Her hand still rested against her forehead.

Fragments of information continued surfacing within her thoughts.

Words.

Meanings.

Concepts.

Instructions.

Not just a spell.

An entire method of understanding it.

Slowly, she looked toward Nille.

The disbelief on her face mirrored his own.

"I think..."

She swallowed.

"...I think the scroll was waiting for someone."

Nille looked toward the dust carried away by the wind.

For some reason, the answer felt obvious.

"Not someone."

Lin Yue stared at him.

Nille's gaze shifted toward her.

"You."

Neither of them laughed.

Because after everything they had seen beneath the tomb...

That explanation somehow felt like the most reasonable one.

The two of them sat in silence for a moment, still trying to process what had just happened.

Lin Yue's fingers remained lightly pressed against her forehead, as if confirming that the knowledge embedded within her was real and not some illusion left behind by the ancient scroll. Nille, on the other hand, simply exhaled and leaned back against the stone bench.

Then, unexpectedly, he smiled.

"It's going to be fine," he said calmly. "I've been through worse situations than that."

Lin Yue blinked. "Worse?"

Nille gave a small shrug. "I once entered a place that manifested my interest in indoor warehouse farming."

There was a brief pause.

Lin Yue stared at him.

"…Really?"

Nille nodded seriously. "It was like dreaming, but not quite. Similar to what the Second Dean can do."

Lin Yue tilted her head. "You mean spatial manifestation in the real world?"

"Yes. That one."

He glanced upward as if recalling it.

"It might not seem like a big deal to senior students since they've already seen professors demonstrate similar techniques. But for me, it felt… different. Like it was being pulled from inside my mind rather than created outside of it."

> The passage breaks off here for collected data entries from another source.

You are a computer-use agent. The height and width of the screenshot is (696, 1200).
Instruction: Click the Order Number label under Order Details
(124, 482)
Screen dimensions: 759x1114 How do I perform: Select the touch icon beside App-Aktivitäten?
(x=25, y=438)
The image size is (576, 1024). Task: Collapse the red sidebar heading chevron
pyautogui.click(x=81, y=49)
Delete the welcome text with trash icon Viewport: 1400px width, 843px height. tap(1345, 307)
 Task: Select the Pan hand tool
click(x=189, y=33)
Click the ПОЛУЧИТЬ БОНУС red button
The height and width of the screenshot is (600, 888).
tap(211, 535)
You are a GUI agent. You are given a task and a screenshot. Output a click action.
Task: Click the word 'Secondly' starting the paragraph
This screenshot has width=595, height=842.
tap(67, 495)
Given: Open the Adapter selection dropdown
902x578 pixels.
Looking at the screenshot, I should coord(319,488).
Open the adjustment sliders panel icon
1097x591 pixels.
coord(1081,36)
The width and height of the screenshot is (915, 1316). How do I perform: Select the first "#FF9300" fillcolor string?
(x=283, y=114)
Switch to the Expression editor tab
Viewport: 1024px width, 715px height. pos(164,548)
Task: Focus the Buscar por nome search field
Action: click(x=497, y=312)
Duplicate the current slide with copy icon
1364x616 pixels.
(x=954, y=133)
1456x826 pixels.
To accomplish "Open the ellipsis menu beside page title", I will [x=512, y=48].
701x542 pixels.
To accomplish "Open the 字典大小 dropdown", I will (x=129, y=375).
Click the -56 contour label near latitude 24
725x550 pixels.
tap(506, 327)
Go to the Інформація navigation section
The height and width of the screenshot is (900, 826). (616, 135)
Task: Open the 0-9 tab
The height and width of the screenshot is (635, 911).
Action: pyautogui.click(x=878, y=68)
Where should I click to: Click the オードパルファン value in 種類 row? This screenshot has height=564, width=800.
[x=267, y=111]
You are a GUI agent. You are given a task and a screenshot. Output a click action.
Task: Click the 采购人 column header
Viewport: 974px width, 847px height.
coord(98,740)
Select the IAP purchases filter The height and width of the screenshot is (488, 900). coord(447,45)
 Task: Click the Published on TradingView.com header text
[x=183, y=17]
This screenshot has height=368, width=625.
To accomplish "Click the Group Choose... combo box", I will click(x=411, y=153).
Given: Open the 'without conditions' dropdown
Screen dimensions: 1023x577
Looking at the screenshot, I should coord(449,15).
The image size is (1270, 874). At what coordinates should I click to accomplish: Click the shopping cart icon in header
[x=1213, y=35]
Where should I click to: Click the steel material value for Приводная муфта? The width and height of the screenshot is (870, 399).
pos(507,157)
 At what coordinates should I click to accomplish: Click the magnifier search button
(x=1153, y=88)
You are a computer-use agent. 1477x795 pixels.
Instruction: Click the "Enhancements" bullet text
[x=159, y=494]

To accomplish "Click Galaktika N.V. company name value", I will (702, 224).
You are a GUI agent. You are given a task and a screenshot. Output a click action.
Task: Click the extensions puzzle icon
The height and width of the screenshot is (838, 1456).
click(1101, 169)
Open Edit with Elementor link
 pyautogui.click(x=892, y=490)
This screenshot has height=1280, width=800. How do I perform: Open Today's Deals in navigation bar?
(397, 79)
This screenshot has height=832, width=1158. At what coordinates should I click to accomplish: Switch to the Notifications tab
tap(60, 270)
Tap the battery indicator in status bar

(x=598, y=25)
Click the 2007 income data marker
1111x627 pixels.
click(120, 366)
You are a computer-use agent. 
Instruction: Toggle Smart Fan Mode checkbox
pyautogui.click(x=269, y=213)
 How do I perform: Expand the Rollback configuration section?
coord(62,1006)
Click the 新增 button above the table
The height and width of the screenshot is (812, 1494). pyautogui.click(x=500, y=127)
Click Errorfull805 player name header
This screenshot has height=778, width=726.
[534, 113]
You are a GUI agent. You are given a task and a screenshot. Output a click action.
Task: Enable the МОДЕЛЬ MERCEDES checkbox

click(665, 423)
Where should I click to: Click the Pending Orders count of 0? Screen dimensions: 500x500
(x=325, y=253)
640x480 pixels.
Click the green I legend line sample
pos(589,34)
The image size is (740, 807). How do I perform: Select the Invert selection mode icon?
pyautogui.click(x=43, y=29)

Lin Yue let out a quiet laugh. "And what do you call it?"

Nille thought for a moment.

"My mother used to call it her tea garden."

That made Lin Yue pause.

Nille continued, his tone softening slightly.

"When I was a baby, I remember spending time with her in a beautiful garden. She would sit there drinking tea, like the world didn't exist beyond it."

His gaze drifted somewhere distant.

"When I turned five, she told me about our legacy… and our connection with shamanism."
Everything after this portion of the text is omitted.